Młodszy zacisnął pięści i zmarszczył czoło. Każdy mógłby stwierdzić, że bije się z własnymi myślami. Przysunął krzesło bliżej Kibuma i odważnie przemówił:
- Key, słyszałem, że się w kimś zakochałeś - zlustrował starszego wzrokiem.
"Tego to się akurat nie spodziewałem" - pomyślał gorączkowo Kolorowy, pokiwał ledwo dostrzegalnie głową i ukradkowo skierował oczy w stronę łóżka.
- Możesz mi powiedzieć jak to jest... - zawahał się na chwilę, odchrząknął głośno i dodał - Jak to jest kogoś kochać?
"Tego to tym bardziej się nie spodziewałem. Taemin! Czemu wybrałeś sobie taki moment kiedy jestem najbardziej zgubiony niż kiedykolwiek?"
- Taemin - zaczął jak najdelikatniej potrafił - wydaje mi się, że to nie jest dobry pomysł żebym teraz o tym mówił. Ale skąd takie pytanie?
- Ja po prostu muszę to wiedzieć - powiedział dobitnie.
"Czemu to jest takie skomplikowane? Muszę być po prostu pewien, że to jest właśnie to..." - pomyślał zrozpaczony.
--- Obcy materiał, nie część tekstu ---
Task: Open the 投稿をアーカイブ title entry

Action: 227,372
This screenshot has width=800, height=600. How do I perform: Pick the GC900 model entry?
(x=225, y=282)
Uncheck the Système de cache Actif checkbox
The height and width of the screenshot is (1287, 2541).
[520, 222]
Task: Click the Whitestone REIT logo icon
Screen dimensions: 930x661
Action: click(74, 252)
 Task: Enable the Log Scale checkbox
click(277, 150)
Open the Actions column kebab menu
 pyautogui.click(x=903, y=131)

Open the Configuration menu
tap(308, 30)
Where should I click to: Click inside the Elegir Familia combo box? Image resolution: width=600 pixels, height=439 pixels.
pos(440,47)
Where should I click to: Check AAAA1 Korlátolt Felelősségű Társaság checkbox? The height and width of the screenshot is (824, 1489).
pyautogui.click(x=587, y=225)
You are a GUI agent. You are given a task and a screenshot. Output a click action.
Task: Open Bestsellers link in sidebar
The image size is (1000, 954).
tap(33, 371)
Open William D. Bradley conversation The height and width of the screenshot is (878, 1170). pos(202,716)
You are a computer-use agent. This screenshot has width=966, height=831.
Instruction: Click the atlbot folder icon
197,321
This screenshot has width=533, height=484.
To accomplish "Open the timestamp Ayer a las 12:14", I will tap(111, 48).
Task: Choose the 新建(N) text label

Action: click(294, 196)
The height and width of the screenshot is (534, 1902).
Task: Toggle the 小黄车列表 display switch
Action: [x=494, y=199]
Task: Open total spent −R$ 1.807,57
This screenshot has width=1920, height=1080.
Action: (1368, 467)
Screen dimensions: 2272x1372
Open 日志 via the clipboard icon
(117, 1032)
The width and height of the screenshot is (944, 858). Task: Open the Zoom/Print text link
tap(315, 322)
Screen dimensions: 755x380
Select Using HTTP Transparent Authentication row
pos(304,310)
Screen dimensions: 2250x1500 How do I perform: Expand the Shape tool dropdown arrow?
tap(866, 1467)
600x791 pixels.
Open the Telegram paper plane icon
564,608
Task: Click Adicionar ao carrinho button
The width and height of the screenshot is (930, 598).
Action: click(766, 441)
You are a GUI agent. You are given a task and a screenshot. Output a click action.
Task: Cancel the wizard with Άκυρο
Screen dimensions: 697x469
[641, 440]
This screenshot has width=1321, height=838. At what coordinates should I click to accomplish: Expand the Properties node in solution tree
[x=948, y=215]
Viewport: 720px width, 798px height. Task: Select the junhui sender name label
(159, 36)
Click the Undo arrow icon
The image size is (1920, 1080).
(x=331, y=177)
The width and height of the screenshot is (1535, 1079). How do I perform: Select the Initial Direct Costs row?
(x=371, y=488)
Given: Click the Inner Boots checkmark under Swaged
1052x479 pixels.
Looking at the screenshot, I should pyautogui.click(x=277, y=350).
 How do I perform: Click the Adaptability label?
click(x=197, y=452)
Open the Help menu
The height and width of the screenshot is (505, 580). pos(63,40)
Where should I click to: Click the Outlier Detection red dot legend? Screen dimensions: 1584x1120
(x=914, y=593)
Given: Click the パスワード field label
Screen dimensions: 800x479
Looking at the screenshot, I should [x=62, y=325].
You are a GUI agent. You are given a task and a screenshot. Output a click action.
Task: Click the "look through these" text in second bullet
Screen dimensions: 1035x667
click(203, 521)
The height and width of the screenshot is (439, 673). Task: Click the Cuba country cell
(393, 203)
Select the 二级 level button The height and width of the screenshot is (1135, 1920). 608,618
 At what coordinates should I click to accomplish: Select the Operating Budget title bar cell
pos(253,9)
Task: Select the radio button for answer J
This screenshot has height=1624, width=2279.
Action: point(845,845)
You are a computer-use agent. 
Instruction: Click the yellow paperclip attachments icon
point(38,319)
- Taemin, chyba nie potrafię ci pomóc. B-bo..
Młodszy przerwał mu dokładnie dobierając słowa.
- Powiedz mi tylko czy chcesz być ciągle przy tej osobie? Nie myślisz o niczym innym tylko o niej? Czujesz się przy niej jakbyś pierwszy raz w swoim życiu był w idealnym miejscu, z idealną osobą? - tancerz rozpoczął serię pytań. Miał rozmarzoną minę. Pokój zniknął na dobrą chwilę, a wszystkie wspomnienia wróciły, budząc lekko uśpione nadzieje - Chcesz być tylko z nią? Cierpisz gdy nie zwraca na ciebie uwagi? Gdy kłócicie się o kolejną drobnostkę? C-czy z dnia na dzień czujesz, że kochasz tą osobę coraz mocniej?
"Zdecydowanie tak" - chciał powiedzieć to wszystko na głos, lecz nie mógł. Inne słowa cisnęły się na język, zdecydowany odruch, który pod wpływem emocji zapanował nad ciałem Kibuma.
- Nie chcę za dużo, pragnę tylko by spojrzał na mnie inaczej. By przyrzekł, że nie opuści dla nikogo innego. Żeby nie odszedł, żeby zawsze był... Reszta się nie liczy.
Nastała cisza. Kibum zdał sobie sprawę, że tym razem powiedział za dużo. O wiele za dużo. Przestraszony spojrzał na tancerza, a następnie na blondyna, który nieoczekiwanie zmienił swoją pozycję na łóżku, był odwrócony do towarzystwa plecami. "Mam nadzieję, że śpi. Zawsze wiedziałem, że jestem skończonym idiotą" - przemknęło mu przez myśl. Przytłoczony własnym zachowaniem odnalazł spojrzenie Taemina. Chłopak uśmiechał się do niego dobrodusznie. Nieoczekiwanie zerwał się z krzesła i przytulił z całych sił zdezorientowanego Kibuma. Po chwili szepnął mu do ucha widocznie rozpromieniony:
- Dziękuję, Key. Już wszystko teraz rozumiem.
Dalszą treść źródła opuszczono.